Em um país onde o acesso à internet ainda é privilégio de poucos, a
popularização do avançado sistema sem fio (ou wireless, do inglês) pode
parecer uma utopia, sobretudo para populações de baixa renda que vivem
longe dos grandes centros. De fato, o número de pessoas com acesso à
tecnologia de banda larga sem fio hoje é pouco significativo, mas há
quem diga que essa tecnologia seja a grande oportunidade para a
inclusão digital. Será mesmo? A briga das empresas de telefonia pela
participação no leilão de freqüências WiMax sugere que esse promissor
mercado renderá bons lucros às operadoras, que venderão o acesso à
internet aos cidadãos e às empresas. “Numa primeira instância, além das
operadoras, ganharão as empresas usuárias que, com apenas um acesso,
poderão distribuir o benefício para todas as suas subsidiárias no mesmo
município”, diz Luciano Leonel Mendes, professor do Instituto Nacional
de Telecomunicações (Inatel).
Mendes
acredita que o acesso público e gratuito à internet poderá decorrer das
tecnologias sem fio, mas sobretudo em telecentros e cidades digitais.

◆ ◆ ◆ ◆ ◆

• Instruções da tarefa: Dê continuidade ao texto sobre internet sem fio e inclusão digital, começando logo após a última frase.

• Dados fornecidos:
◆ ◆ ◆ ◆ ◆

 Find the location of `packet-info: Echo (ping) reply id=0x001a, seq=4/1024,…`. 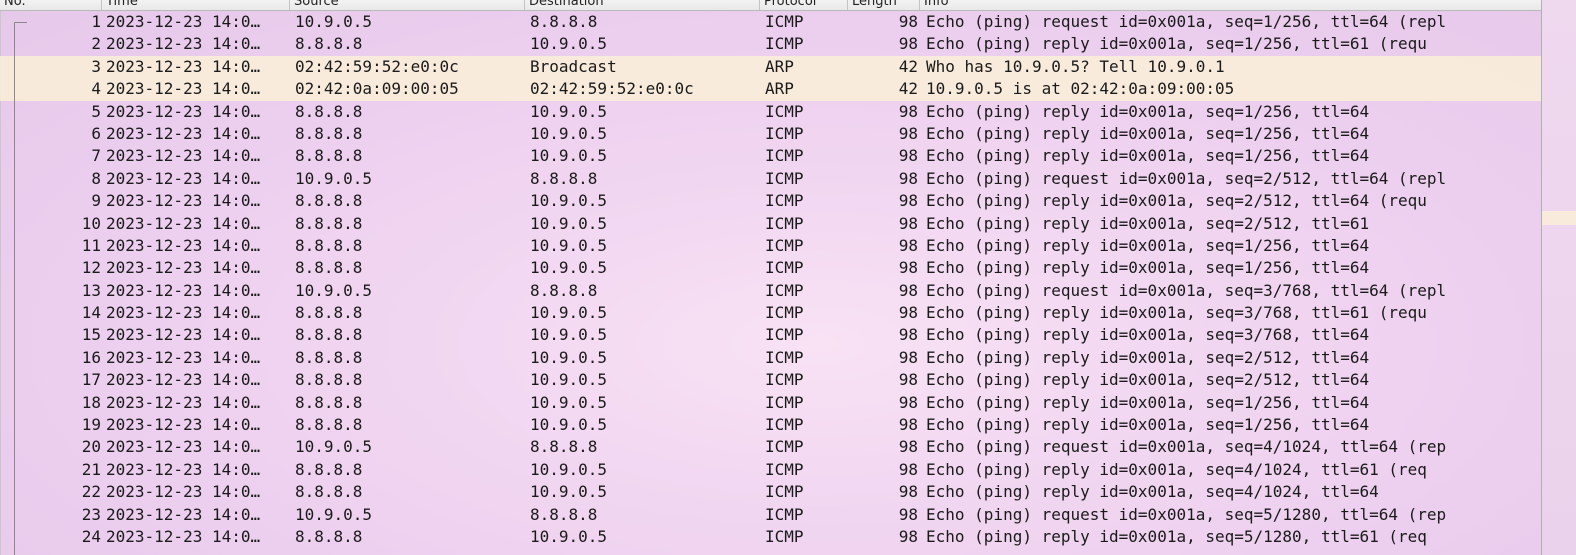

packet-info: Echo (ping) reply id=0x001a, seq=4/1024,… is located at coordinates (1176, 469).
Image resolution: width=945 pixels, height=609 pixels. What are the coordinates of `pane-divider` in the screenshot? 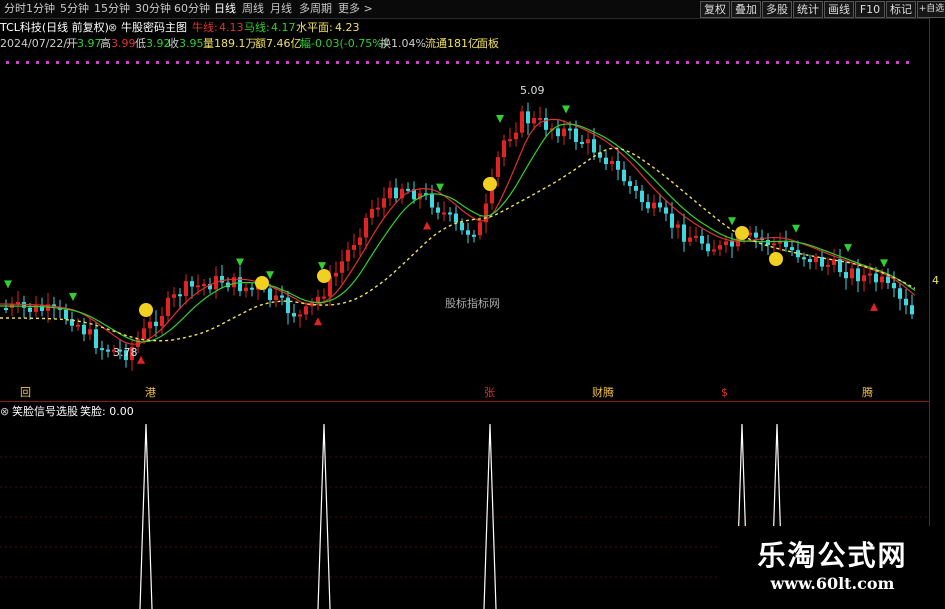 It's located at (465, 402).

◆ ◆ ◆ ◆ ◆

• Resposta escrita:
De acordo com o Barômetro Cisco da Banda Larga
(informe produzido pela empresa de tecnologia), o acesso à internet via
linha telefônica (xDSL) ainda equivale a quase 80% das conexões de
banda larga existentes no Brasil. A regulamentação dos serviços sem fio
nas faixas de freqüência de 3,5 GHz e 10,5 GHz, que abrangem
tecnologias como Wireless Mesh, WiFi e Wimax (veja box ao final da matéria), deverá aumentar a participação das tecnologias sem fio já a partir do ano que vem.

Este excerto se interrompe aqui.